Последний день дома. Он наполнялся июльской зрелой жарой, неутомимым чириканьем воробьев, пробующих уже начинающую поспевать вишню, снисходительным рокотанием юрких самолетов, пролетающих невысоко над нашей деревней.

За заасфальтированной дорогой, разбившей деревню на две половины, чуть вкось от вытоптанной мальчишескими ногами лужайки, стоял дом Тони, почти до самых окон заросший густыми темно-зелеными кустами сирени; на шиферную крышу склонила свою кудрявую голову рябина. Просторный дом с высоким царским крыльцом был выкрашен по странной прихоти хозяина в ярко-малиновый цвет.

Я мечтал увидеть Тоню, но, увы, она и не думала появляться. И опять тоска зашевелилась в моем сердце. В последнее время ее образ внезапно возникал из ничего. И тогда я старался стряхнуть его невыносимый груз: бежал играть в футбол или (если дело было в школе) рвался отвечать урок.
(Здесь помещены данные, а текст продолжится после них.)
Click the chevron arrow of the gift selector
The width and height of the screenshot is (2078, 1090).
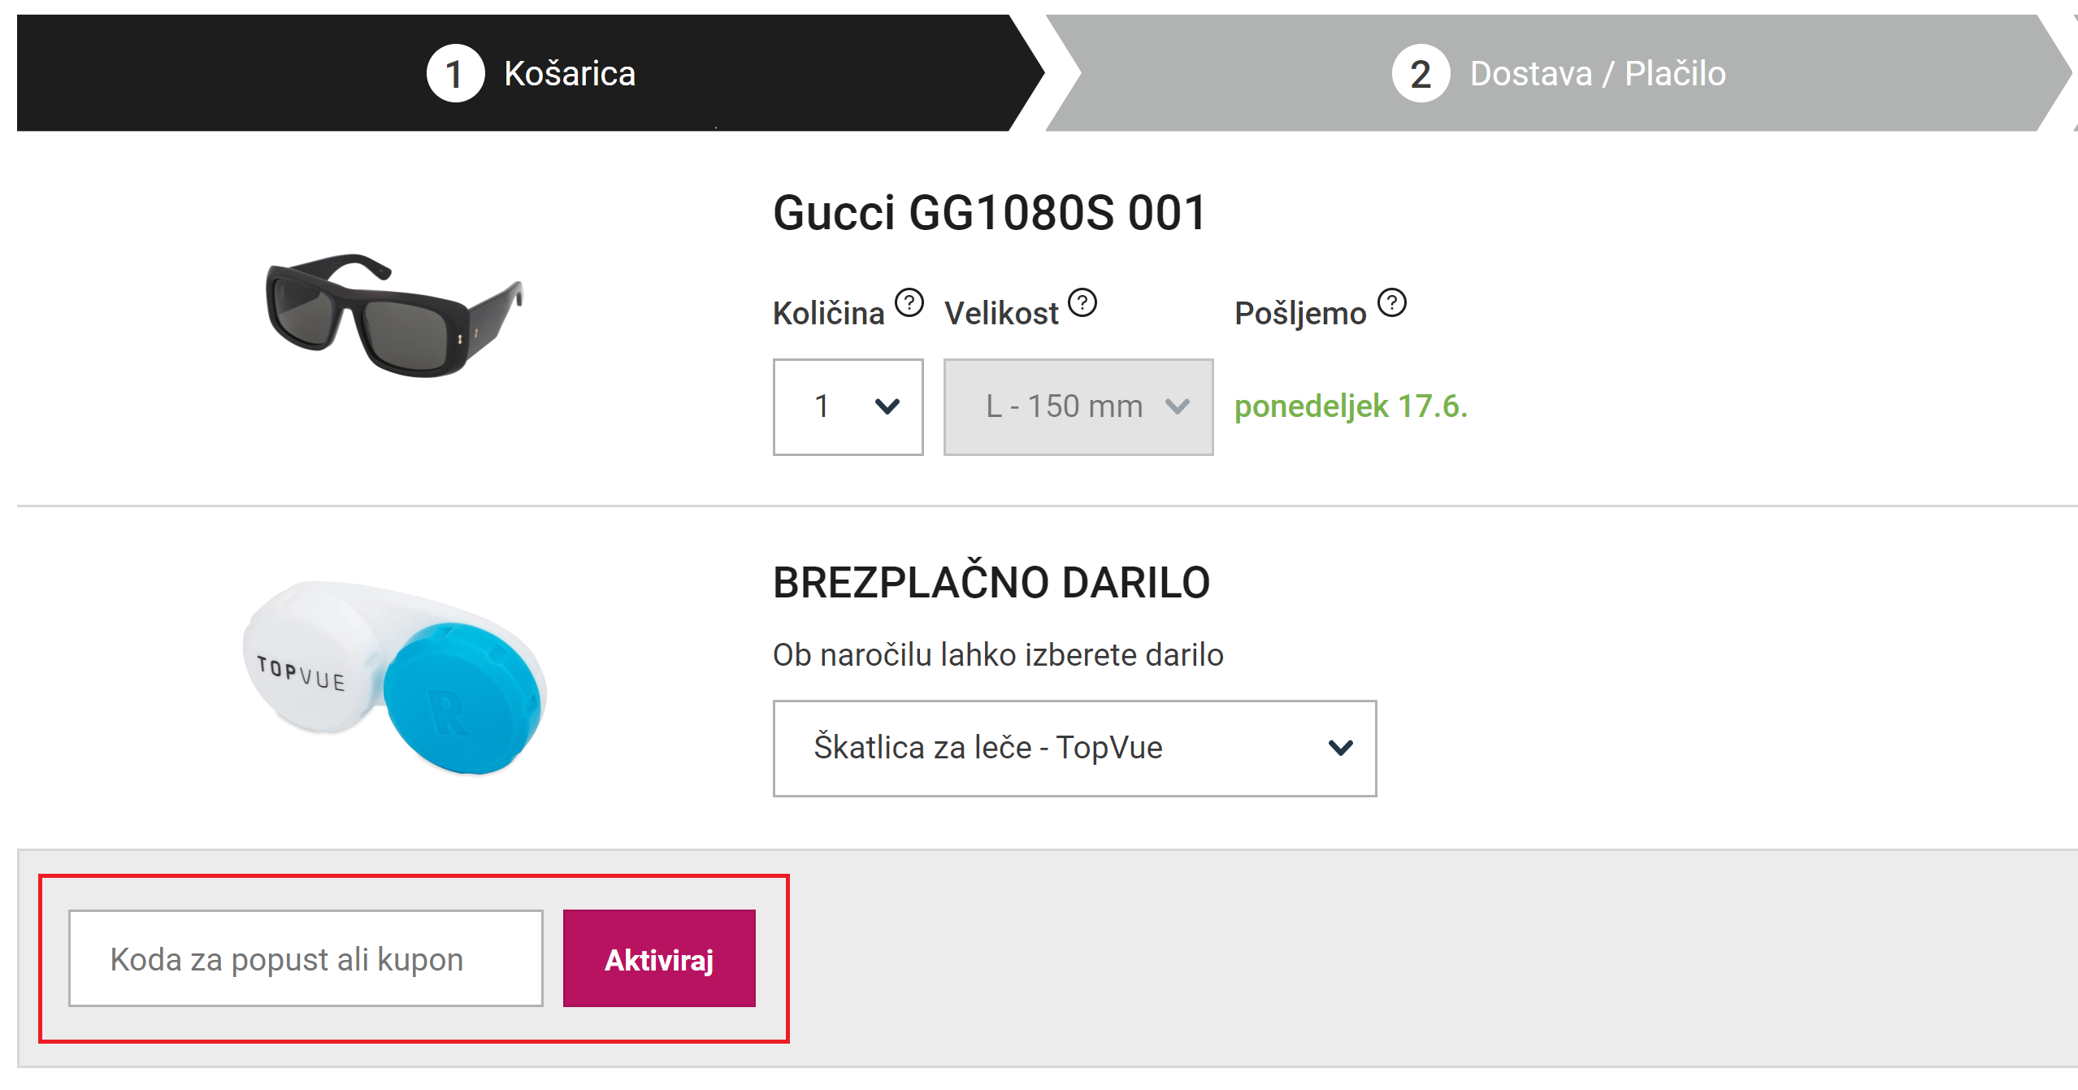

Я проходил мимо луга – нашего «священного» места. На нем пацанами гоняли футбол (весной здесь рано сходил снег), классе в девятом вместе с девчонками играли в лапту юрким порыжевшим мячиком. От сильного удара он улетал в по-весеннему раскисшие огороды, и никому не хотелось лезть в грязь, но девичьи глаза смотрели насмешливо… Здесь я впервые назначил свидание Тоне.

Нет, я совсем не хочу ее видеть… Ведь сейчас у нас все кончено, и она дружит уже с Мишкой Пятаковым. И я вспомнил, как мы подрались с ним у клуба, когда он обозвал меня «слюнявым лириком». Мишка быстро и ловко разбил мне нижнюю губу. А я, кажется, ни разу и не попал, лишь бестолково размахивал руками… Пока я шел той беззвездной темной осенней ночью домой, весь перепачкался в крови. Но не до этого мне было: во мне тогда все мелко-мелко дрожало. И я почему-то вообразил, что у меня вместо сердца – тонкий стеклянный сосуд. Эта нелепая мысль не давала мне заплакать горькими слезами горя и стыда. И нечего мне было «выступать» против Пятака, ведь он немного занимался боксом. Я даже подозревал, что он пожалел меня. А может, и измолотил бы – если б не вмешались ребята. Когда я сплевывал кровь, склонив голову к земле, то услышал повелительный окрик Пятака: «Тоня, обожди!» И она видела, наблюдала, как я нескладно машу руками!.. В ту ночь около дома я наткнулся на отца, который, естественно, был «выпивши», как выражается бабушка, и играл на гармошке, беззаботно развалившись на лавочке у дома. Как только я подошел к нему, мне почему-то сразу стало плохо, затошнило. Отец, сжав мехи потрепанной «Чайки», выплюнул изжеванную папиросу и хотел было ринуться в клуб, не спрашивая меня ни о чем, но я его остановил. Да он и сам все отлично понимал… Мы тогда долго просидели рядом, и отец с пьяной словоохотливостью рассказывал мне, как в свое время подрался за мать и его чуть не убили чугунной гирькой…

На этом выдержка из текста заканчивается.